An Editorial Comment to this article was published on 20 April 2021

Abstract

Objectives

This study aimed to apply a radiomics approach to predict poor psychomotor development in preterm neonates using brain MRI.

Methods

Prospectively enrolled preterm neonates underwent brain MRI near or at term-equivalent age and neurodevelopment was assessed at a corrected age of 12 months. Two radiologists visually assessed the degree of white matter injury. The radiomics analysis on white matter was performed using T1-weighted images (T1WI) and T2-weighted images (T2WI). A total of 1906 features were extracted from the images and the minimum redundancy maximum relevance algorithm was used to select features. A prediction model for the binary classification of the psychomotor developmental index was developed and eightfold cross-validation was performed. The diagnostic performance of the model was evaluated using the AUC with and without including significant clinical and DTI parameters.

Results

A total of 46 preterm neonates (median gestational age, 29 weeks; 26 males) underwent brain MRI (median corrected gestational age, 37 weeks). Thirteen of 46 (28.3%) neonates showed poor psychomotor outcomes. There was one neonate among 46 with moderate to severe white matter injury on visual assessment. For the radiomics analysis, twenty features were selected for each analysis.
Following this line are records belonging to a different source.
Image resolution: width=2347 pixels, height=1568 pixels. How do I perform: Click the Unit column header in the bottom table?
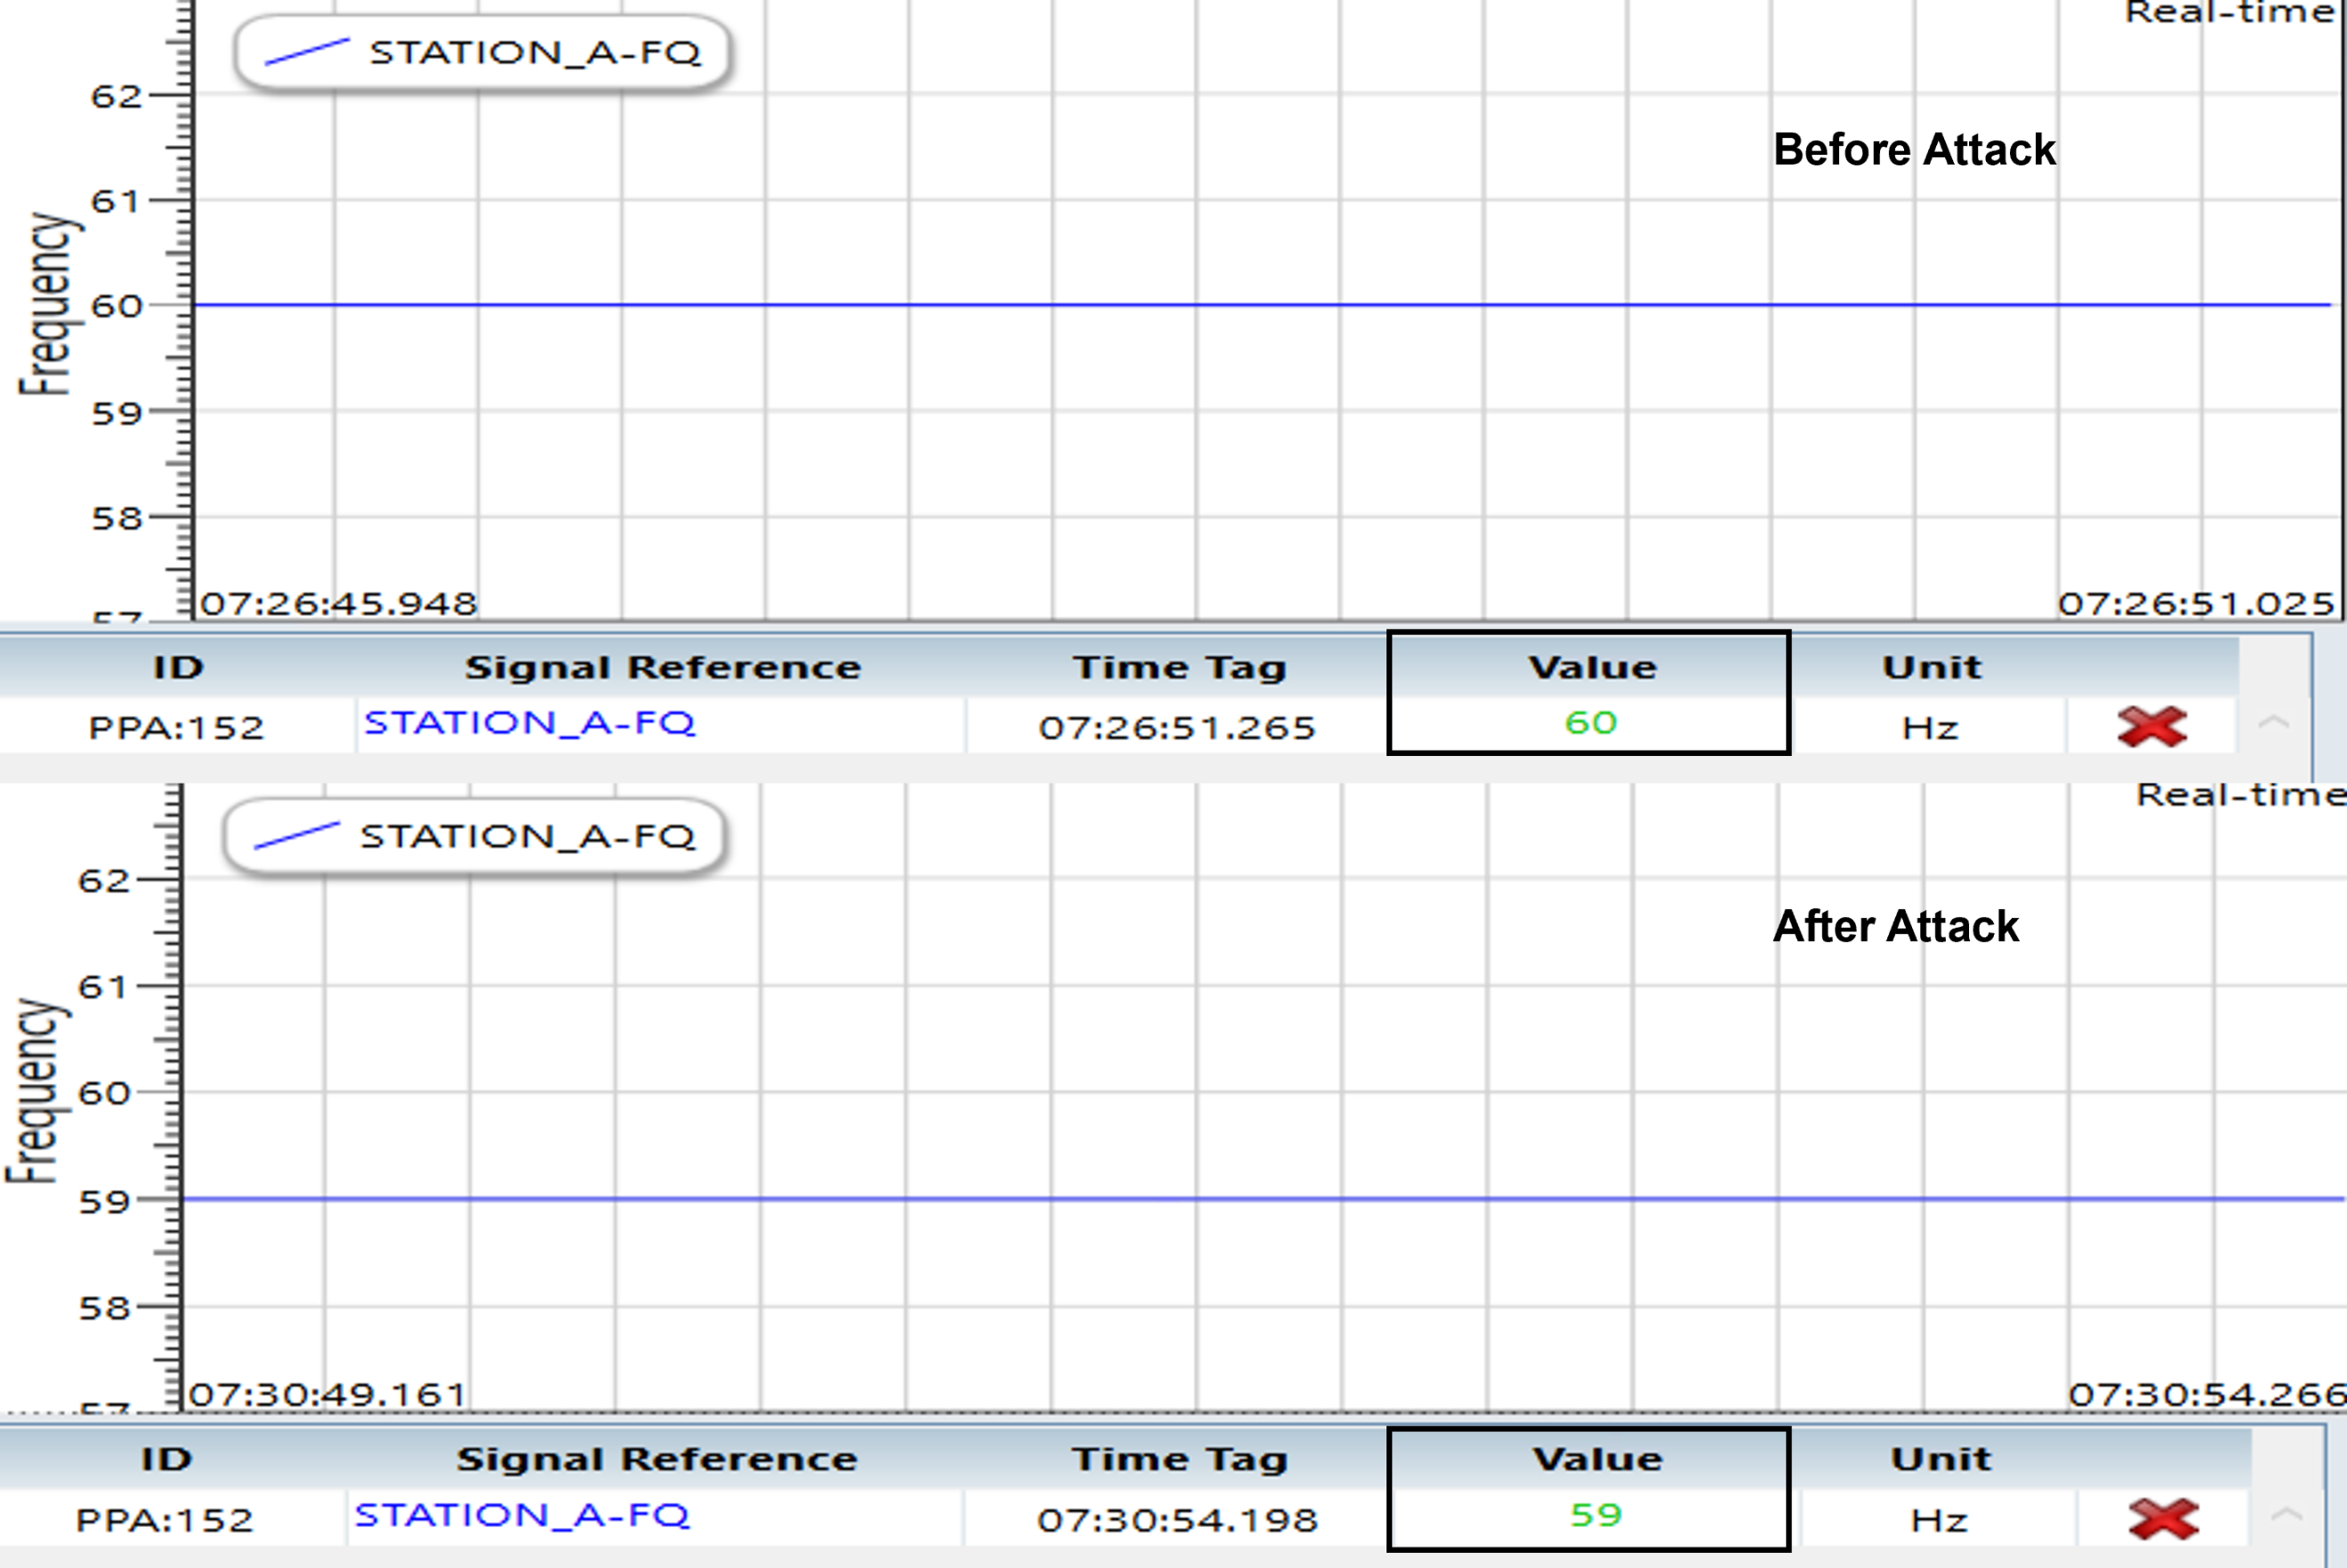pos(1941,1459)
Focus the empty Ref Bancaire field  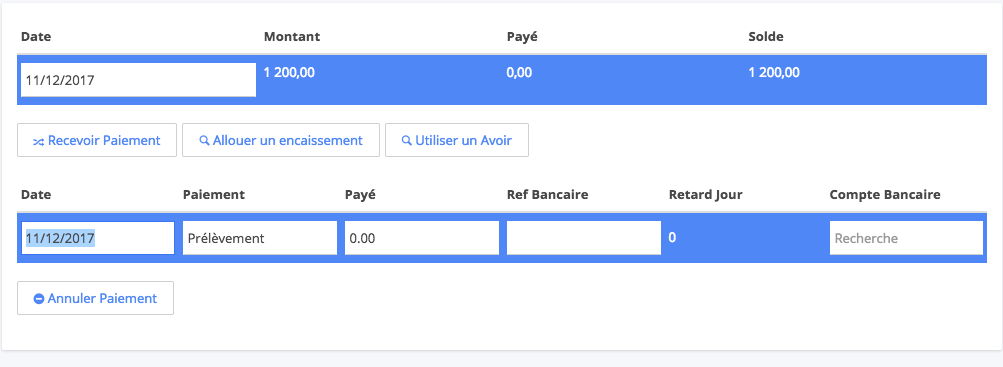coord(583,238)
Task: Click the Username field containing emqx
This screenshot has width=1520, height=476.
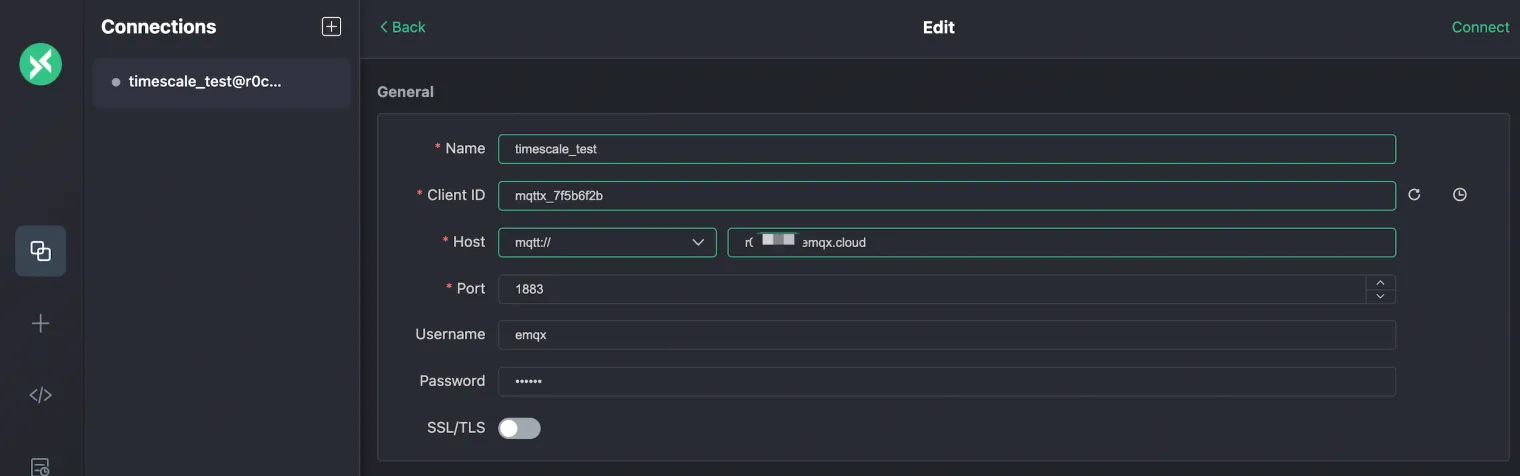Action: click(x=946, y=335)
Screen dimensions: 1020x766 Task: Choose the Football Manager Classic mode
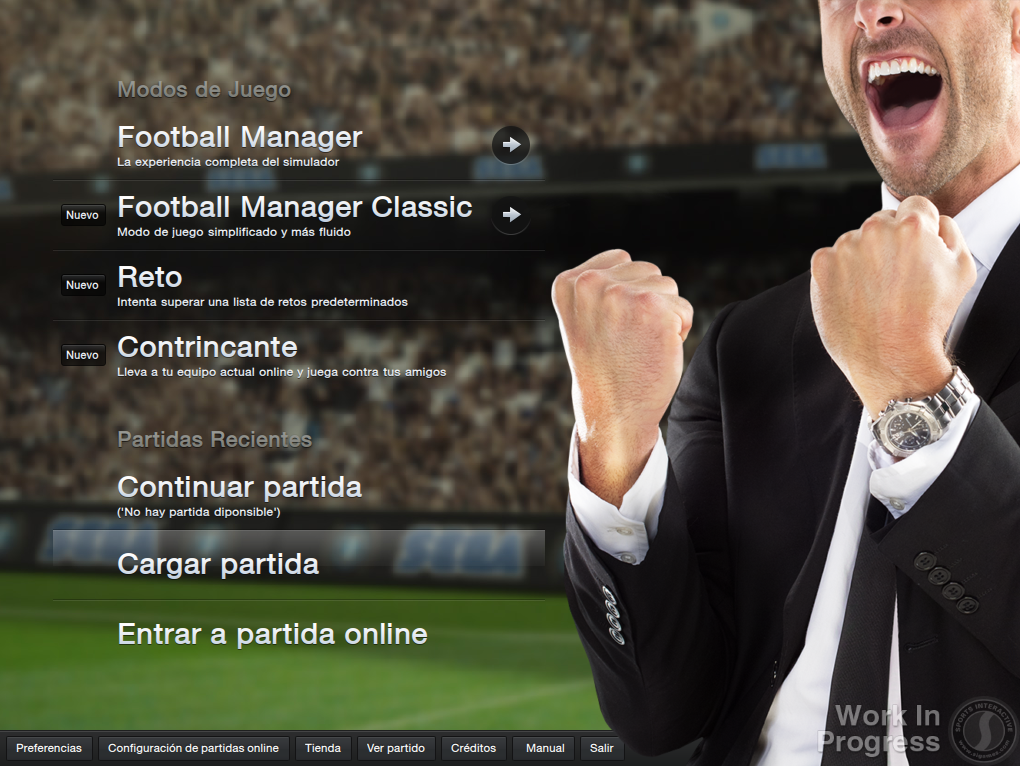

The AUCs of prediction models based on T1WI, T2WI, and both T1WI and T2WI were 0.925, 0.834, and 0.902. Including gestational age or DTI parameters did not improve the prediction performance of T1WI.

Conclusions

A radiomics analysis of white matter using early T1WI or T2WI could predict poor psychomotor outcomes in preterm neonates.

Key Points

Radiomics analysis on T1-weighted images of preterm neonates showed the highest diagnostic performance (AUC, 0.925) for predicting poor psychomotor outcomes.

In spite of 45 of 46 neonates having no significant white matter injury on visual assessment, the radiomics analysis of early brain MRI showed good diagnostic performance (sensitivity, 84.6%; specificity, 78.8%) for predicting poor psychomotor outcomes.

Radiomics analysis on early brain MRI can help to predict poor neurodevelopmental outcomes in preterm neonates.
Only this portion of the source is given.